CHALLENGES
1. Decide whether each statement agrees with the court opinion on the insurance dispute over Lee Anesthesia. For each, answer yes or no and quote the words of the opinion that settle it. (a) Dr. Perry sued Lee Anesthesia in May 1989. (b) The trial court ruled that Cincinnati had no duty to defend its insured. (c) W.F. Horsley appeared for Dr. Perry.
2. According to the court opinion on the insurance dispute over Lee Anesthesia, what injury did Dr. Perry claim to have suffered because of the alleged fraud?
3. Continue the court opinion on the insurance dispute over Lee Anesthesia, starting after its last sentence.

=== TEXT EXTRACT ===

Cincinnati Ins. Co. v. Lee Anesthesia, P.C.
Decision Date | 18 March 1994 |
Citation | 641 So.2d 247 |
Parties | CINCINNATI INSURANCE COMPANY v. LEE ANESTHESIA, P.C., et al. 1930019. |
Court | Alabama Supreme Court |
Mike Brock and N. Wayne Simms, Jr. of Rushton, Stakely, Johnston & Garrett, P.A., Montgomery, for appellant.
W.F. Horsley of Samford, Denson, Horsley, Pettey and Martin, Opelika, for appellee Lee Anesthesia, P.C.
G. William Gill of McPhillips, Shinbaum & Gill, Montgomery, for appellee Dr. Donald A. Perry.
Cincinnati Insurance Company ("Cincinnati") sought a judgment declaring that it had no obligation to cover certain of its insureds in an underlying legal action. The trial court held that Cincinnati was required to defend its insured in the underlying action. Specifically, the trial court held that the claim made by the plaintiff in the underlying action against Cincinnati's insureds did not arise out of and in the course of his employment and therefore was not subject to the insurance policy exclusion that Cincinnati sought to invoke.
The facts giving rise to this declaratory judgment action are as follows: In May 1989, Dr. Donald A. Perry sued Lee Anesthesia, P.C., and Dr. G. Earle Fuller, individually and as president of Lee Anesthesia (hereinafter referred to collectively as "Lee Anesthesia"). Dr. Perry alleged that Lee Anesthesia had breached a contract under which it had agreed to pay him a certain amount of money for professional services and that it had failed to provide all of the employee benefits they had agreed upon. Additionally, Dr. Perry stated a fraud count against Lee Anesthesia, claiming that it made various false representations concerning Dr. Perry's benefits and compensation and that he had relied on these representations to his detriment. Specifically, Dr. Perry claimed to have suffered severe mental anguish because of the alleged fraud.

=== SUPPLIED ENTRIES ===

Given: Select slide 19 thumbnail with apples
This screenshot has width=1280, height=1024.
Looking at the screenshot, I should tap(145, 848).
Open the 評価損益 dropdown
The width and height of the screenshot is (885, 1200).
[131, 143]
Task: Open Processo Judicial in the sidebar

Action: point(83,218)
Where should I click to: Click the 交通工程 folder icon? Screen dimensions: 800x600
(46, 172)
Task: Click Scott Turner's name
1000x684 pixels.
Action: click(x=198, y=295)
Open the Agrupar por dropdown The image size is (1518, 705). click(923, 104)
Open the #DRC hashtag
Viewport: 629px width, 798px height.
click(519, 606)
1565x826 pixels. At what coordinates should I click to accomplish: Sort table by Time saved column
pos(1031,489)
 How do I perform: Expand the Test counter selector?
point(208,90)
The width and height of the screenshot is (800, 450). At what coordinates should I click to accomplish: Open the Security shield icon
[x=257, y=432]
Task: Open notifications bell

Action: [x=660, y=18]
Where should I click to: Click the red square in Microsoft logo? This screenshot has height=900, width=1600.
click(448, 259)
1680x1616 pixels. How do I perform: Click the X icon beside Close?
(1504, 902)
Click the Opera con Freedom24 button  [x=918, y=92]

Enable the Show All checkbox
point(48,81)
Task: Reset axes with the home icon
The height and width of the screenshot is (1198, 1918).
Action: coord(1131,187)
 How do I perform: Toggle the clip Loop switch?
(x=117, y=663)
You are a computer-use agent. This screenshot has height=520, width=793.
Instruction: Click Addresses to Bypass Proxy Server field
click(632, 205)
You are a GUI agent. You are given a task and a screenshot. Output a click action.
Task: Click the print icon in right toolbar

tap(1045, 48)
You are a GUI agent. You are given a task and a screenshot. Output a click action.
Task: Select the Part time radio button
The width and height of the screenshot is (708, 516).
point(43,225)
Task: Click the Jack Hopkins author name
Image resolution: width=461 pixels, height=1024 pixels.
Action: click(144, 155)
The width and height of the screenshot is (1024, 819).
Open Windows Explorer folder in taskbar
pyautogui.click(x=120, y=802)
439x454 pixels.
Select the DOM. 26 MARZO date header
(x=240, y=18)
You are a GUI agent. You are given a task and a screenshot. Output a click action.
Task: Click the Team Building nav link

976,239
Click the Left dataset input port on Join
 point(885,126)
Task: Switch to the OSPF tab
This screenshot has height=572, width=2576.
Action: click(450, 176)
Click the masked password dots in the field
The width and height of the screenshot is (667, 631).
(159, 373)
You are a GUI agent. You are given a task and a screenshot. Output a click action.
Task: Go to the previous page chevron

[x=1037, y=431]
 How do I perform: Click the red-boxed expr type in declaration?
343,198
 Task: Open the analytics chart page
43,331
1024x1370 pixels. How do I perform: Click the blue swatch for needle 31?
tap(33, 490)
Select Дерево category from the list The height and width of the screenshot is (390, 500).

===

RESPONSES TO THE EXERCISE
1.
(a) Yes: "In May 1989, Dr. Donald A. Perry sued Lee Anesthesia, P.C., and Dr. G. Earle Fuller"
(b) No: "The trial court held that Cincinnati was required to defend its insured in the underlying action."
(c) No: "W.F. Horsley of Samford, Denson, Horsley, Pettey and Martin, Opelika, for appellee Lee Anesthesia, P.C."

2. He claimed to have suffered severe mental anguish.

3.
Lee Anesthesia is a named insured under a business owner's insurance policy issued by Cincinnati Insurance Company. Under this policy, Cincinnati agreed to pay on behalf of its insureds all sums that the insureds became legally obligated to pay as damages because of bodily injury or property damage caused by an occurrence arising from the ownership, maintenance, or use of the insured premises. Among other limitations and exclusions, the policy provides that the insurance does not apply:
"(a) to bodily injury to any employee of the insured arising out of and in the course of his employment by the insured for which the insured may be held liable as an employer or in any other capacity."
We note that the parties have stipulated that Dr. Perry's claim is for bodily injury and that the act complained of does constitute an "occurrence" as defined by the policy in question.
The dispositive issue on this appeal is whether the bodily injury exclusion, as set out above, relieves Cincinnati of its obligation to defend Lee Anesthesia. In other words, when did Dr. Perry's injury occur--before or after his employment with Lee Anesthesia began?
An insurance company's duty to defend its insured is...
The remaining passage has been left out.